In the spirit of rebellion and disillusionment during World War I, the Romanian poet Tristan Tzara launched Dadism in 1915 in Zurich, Switzerland. Dadists scorned established art and often used photomontages and text to express political views. In New York, Marcel Duchamp and Man Ray began to apply Dadaist principles to photography. Dada eventually evolved into surrealism, which begat pop art, which rebelled against high-brow abstract art in the 1960s.
Dada and pop remain potent influences in the work of 11 San Antonio artists showcased in “MetaDADA: High Art for the POPulace,” on view through August 4 in the Culture Commons storefront gallery and exhibit hall on the first floor of the Plaza de Armas building (next door to the Spanish Governor’s Palace). The City of San Antonio’s Department of Arts and Culture organized the sprawling exhibit, allowing the artists to paint the walls around their work for more of an immersive effect in the roomy, old-timey exhibit hall with high ceilings, wood floors and ghosts of San Antonio’s past.
Kelly O’Connor is showing what is perhaps her largest-ever photo collage, In Real Life, a gigantic, mural-size work composed of a myriad of early 1960s-vintage childhood memories, with visions of Disneyland’s castle and Disney movies, with Peter Pan and Dumbo drifting alongside Joan Crawford, Shirley Temple and Dean Martin. It’s so big you’ll have to step outside and look through the French door windows to get the full view.
Illustrations from childhood school books animate Rainey’s relatively small oil paintings on panel. Dick and Jane go to high school in The Junior Set and bobby-soxed Teddy Girls. Too-cute anime informs Jen Frost Smith’s child-like gouache on panel paintings of warm-fuzzy cartoonish creatures, accented with reassuringly naïve exclamations such as “Magic is real” and “It’s okay.”

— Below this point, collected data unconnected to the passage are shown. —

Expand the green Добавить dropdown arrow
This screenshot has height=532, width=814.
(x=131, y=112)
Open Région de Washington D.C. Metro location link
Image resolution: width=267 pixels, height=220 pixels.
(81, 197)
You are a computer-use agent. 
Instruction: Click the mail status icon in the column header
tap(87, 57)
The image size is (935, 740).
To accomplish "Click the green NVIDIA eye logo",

David Almaguer pays homage to the VHS tape era in the sweeping Blast from the Past II: She Can Do It, featuring heroines such as Ellen Ripley from Alien, Stephen King’s Carrie and disco queen Grace Jones framed by decorative patterns formed with plastic tape boxes and lacy doilies. David “Shek” Vega writes “Thank You” in drippy, dreamy, boldly colored letters in I Think It’s Time We Say, centered on a pair of shackled hands being freed.

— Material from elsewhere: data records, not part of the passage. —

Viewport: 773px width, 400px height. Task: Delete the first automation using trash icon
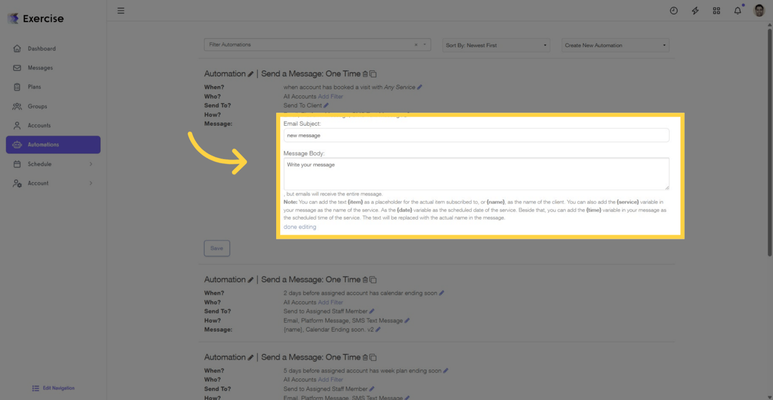[x=365, y=74]
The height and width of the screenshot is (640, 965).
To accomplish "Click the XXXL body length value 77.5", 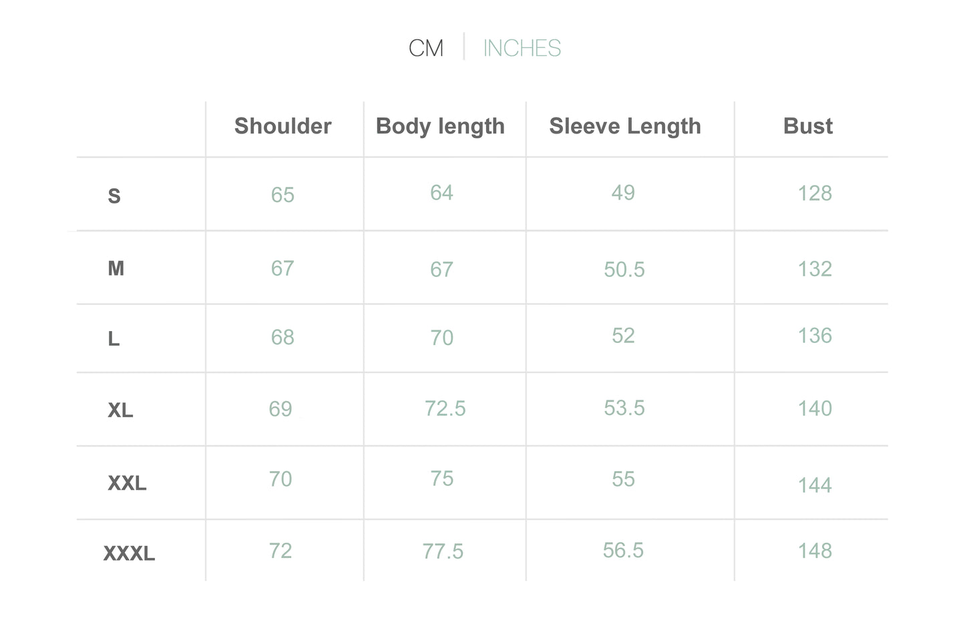I will pyautogui.click(x=443, y=552).
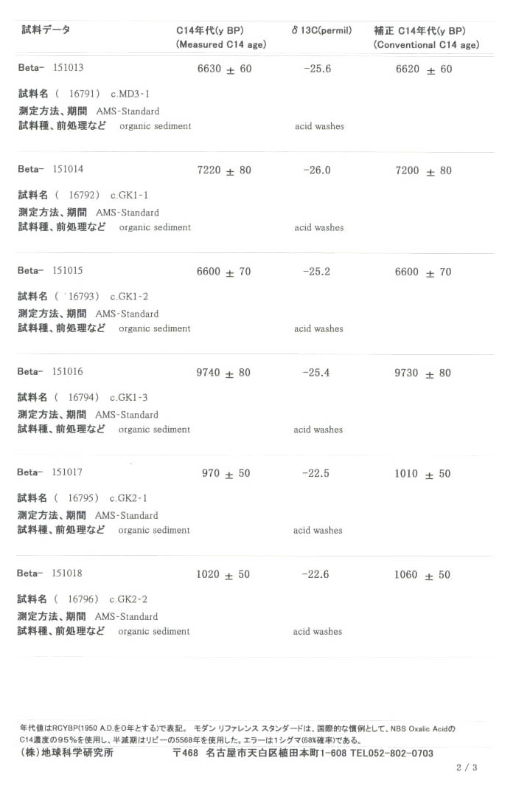Click the δ13C value -25.2

[317, 271]
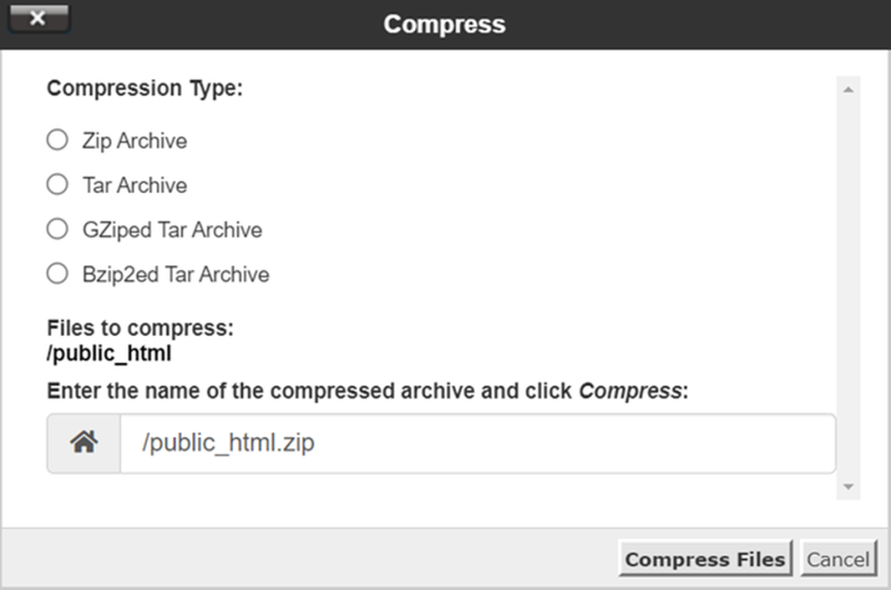This screenshot has width=891, height=590.
Task: Click the "Bzip2ed Tar Archive" label text
Action: [x=176, y=275]
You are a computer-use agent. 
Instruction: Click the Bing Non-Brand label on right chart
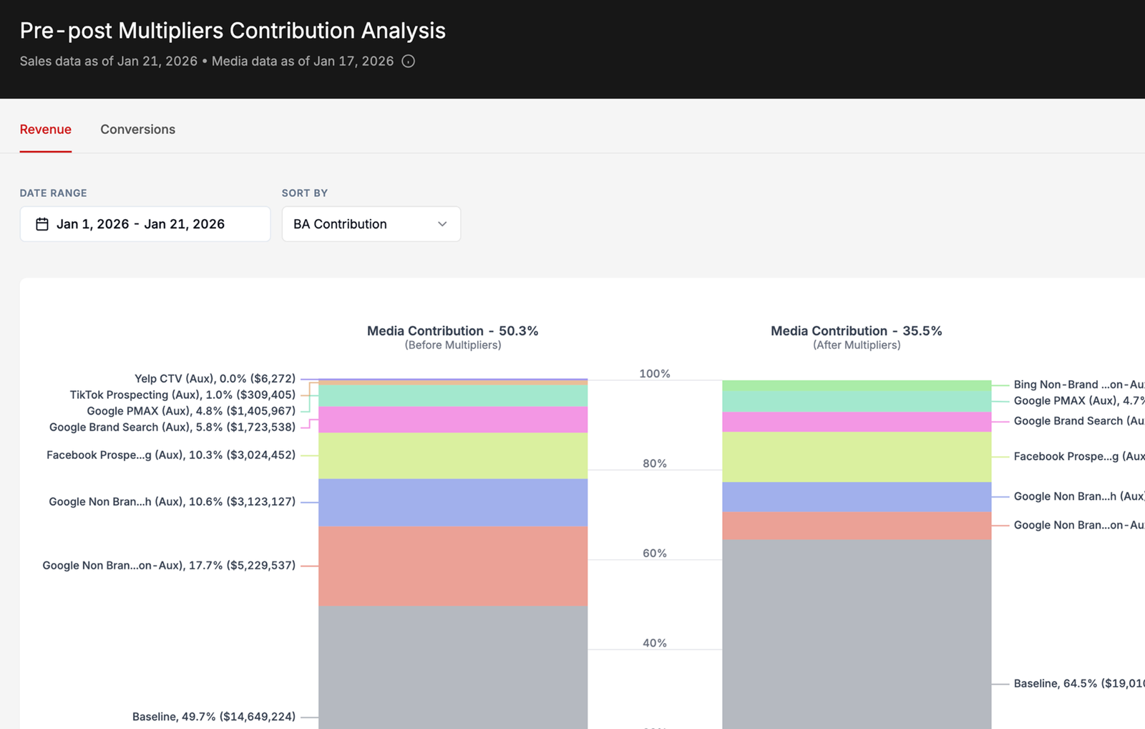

Gothic fashion takes a macabre turn in Jason Ibarra’s mixed-media collages on canvas, using fashion images with black-and-red drips to conjure a nightmarish trip to the boutique. Equally ghoulish are James Medrano’s screen-prints and ink, acrylic and gold paintings of an alien-headed priest, a skull, thuggish clowns, Mickey Mouse and weirdly double-exposed faces.

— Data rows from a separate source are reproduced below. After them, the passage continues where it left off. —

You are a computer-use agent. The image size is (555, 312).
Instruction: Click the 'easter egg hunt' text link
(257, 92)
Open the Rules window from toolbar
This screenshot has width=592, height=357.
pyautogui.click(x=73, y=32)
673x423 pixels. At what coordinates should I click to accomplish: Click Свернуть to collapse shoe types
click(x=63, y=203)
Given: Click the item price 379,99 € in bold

Ashley Mireles reconsiders the scientific explanation for the origin of the universe from the perspective of a Mesoamerican god in Chaac and the Big Bang, overflowing with floral patterns. Ana Hernández-Burwell tackles Appropriation in a giant painted wall collage depicting everything from Marie Antoinette to cows flying through the sky.
In conjunction with “MetaDADA,” Culture Commons will host a Zine Pop-Up Shop with booths manned by local zine clubs (6-9pm Wed, Jul. 26) as well as a closing Lunch and Learn panel discussion with featured artists (noon-1pm Fri, Aug. 4).